Barbarentod: Das Bildthema der ‚Großen Gallier‘

Beide Skulpturen rücken Sterben und Tod der Dargestellten in den Mittelpunkt. Doch nur deren Haltung und die zu Boden gefallenen Abwehrwaffen lassen den Betrachter die ausgefochtene Schlacht erahnen, die zum Tod oder zur Verzweiflungstat führte. Denn von einem überlegenen Gegner ist nichts zu sehen. Obwohl kein Kampfgeschehen im Bild gezeigt wird, sind diese Figuren facettenreicher Ausdruck von Begriffen wie Sieg, Niederlage, Kampf, Feind, Ehre.

Der auf dem Boden ausgestreckte Gallier (Abb. 01) ist tödlich getroffen: In seinem Brustkorb klafft eine blutenden Wunde, die ihn hat niedersinken lassen; das ausgestreckte linke Bein läßt noch den eben erfolgten Sturz vermuten. Das rechte Bein winkelt der Gallier dagegen stark an, möglicherweise um eine stabilere, sicher auch schmerzfreiere Position einzunehmen. Der rechte Arm kann den Oberkörper eigentlich nicht mehr stützen, denn die Hand liegt – wenn man den Arm richtig ergänzt – zu nah am Körper und der Ellbogen knickt nach hinten weg. Der Kopf hängt nicht leblos wie bei der toten Gefährtin in der ‚Galliergruppe Ludovisi‘ vornüber, sondern ist gesenkt. Diese Haltung drückt einerseits die physische Niederlage, andererseits auch die psychische Vernichtung des Galliers aus, seine Selbstaufgabe vor dem Gegner und dem nahenden Tod.Sein Gesichtsausdruck zeugt von Anstrengung: Er legt die Stirn in Falten und zieht die Augenbrauen etwas zusammen.
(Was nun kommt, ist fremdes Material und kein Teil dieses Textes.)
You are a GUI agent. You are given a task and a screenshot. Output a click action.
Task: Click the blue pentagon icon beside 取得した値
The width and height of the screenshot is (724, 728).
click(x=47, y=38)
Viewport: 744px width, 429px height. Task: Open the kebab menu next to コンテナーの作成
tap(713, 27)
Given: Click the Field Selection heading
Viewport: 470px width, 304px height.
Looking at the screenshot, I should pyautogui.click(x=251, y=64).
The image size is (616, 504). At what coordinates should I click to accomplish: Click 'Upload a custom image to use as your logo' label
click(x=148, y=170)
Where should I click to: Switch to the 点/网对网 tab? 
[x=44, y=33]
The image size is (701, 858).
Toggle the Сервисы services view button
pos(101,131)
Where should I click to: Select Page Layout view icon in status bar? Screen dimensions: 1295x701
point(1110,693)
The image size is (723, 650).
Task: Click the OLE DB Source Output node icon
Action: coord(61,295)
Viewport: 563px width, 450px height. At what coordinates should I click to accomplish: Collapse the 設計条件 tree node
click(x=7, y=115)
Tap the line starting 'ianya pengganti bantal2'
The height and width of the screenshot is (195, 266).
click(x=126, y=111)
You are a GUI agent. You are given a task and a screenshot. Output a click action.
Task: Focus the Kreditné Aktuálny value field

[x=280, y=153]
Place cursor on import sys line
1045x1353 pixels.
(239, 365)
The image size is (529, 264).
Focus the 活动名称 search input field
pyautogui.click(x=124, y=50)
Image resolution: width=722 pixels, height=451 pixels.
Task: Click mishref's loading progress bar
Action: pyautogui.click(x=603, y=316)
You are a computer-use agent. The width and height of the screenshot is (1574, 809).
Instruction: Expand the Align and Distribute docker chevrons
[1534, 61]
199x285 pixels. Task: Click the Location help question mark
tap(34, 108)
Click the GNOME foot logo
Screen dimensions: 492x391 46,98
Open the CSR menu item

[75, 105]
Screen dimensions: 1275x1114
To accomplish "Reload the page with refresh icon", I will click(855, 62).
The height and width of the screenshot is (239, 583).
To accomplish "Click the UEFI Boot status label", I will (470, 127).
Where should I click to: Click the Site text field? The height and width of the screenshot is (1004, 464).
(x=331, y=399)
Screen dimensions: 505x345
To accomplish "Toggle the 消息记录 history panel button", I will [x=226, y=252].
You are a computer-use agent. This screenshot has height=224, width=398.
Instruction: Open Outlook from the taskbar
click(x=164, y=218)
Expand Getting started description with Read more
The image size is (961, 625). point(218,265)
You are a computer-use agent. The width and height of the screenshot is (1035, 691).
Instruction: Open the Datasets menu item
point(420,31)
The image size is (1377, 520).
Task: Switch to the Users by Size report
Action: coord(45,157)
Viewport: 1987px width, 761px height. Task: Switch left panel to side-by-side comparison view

Eine solche Mimik ergibt sich, wenn man in einer Bewegung innehält, weil sie schmerzt. Insgesamt herrscht der Eindruck gespannter Ruhe im Gesicht des Sterbenden (Abb. 02) .

Die Aussichtslosigkeit der Situation wird auch durch den unter ihm liegenden Schild deutlich. Sein Schild dient ihm nicht mehr als Schutzwaffe, sondern als Sterbelager. Ebenso nutzlos liegt zwischen seinen Beinen das Horn (cornu), das Schlachteninstrument der Gallier, dessen ohrenbetäubender Lärm sonst jeden Feind verschreckte. So stirbt er still und in sich gekehrt (Abb. 01) .

Ist der ‚Sterbende Gallier‘ in dem Moment festgehalten, bevor er seiner Verletzung erliegen wird, so zeigt die ‚Galliergruppe Ludovisi‘ eine andere Situation von Sterben und Tod: Der in weitem Ausfallschritt stehende Mann hält im linken Arm seine tote Gefährtin. Wahrscheinlich ist sie durch sein Schwert gestorben, das er sich nun selbst in einer ausgreifenden Armbewegung von oben in die Senke oberhalb des Schlüsselbeines rammt. Seinen Körper durchzieht eine große Bewegungslinie vom rechten Fuß über die Flanke zum Kopf. Gegen diese Drehung reißt er nur den Kopf nach rechts, den Blick nach oben gerichtet, als stürme er gegen etwas an. Die Heftigkeit seiner Bewegung und die Dramatik des Moments, in dem er verharrt, wird durch den nach hinten wehenden Mantel (sagum) unterstrichen (Die trompetenförmigen Falten sind allerdings rekonstruiert). Mit der Kopfbewegung legt er die Stelle in der linken Halsgrube für den sicher tödlichen Stoß frei. Dort sticht die Schwertspitze schon ins Fleisch, Blut tritt aus, da er die Schlagader über dem Schlüsselbein durchtrennen und sofort ohnmächtig werden wird (Abb. 03) .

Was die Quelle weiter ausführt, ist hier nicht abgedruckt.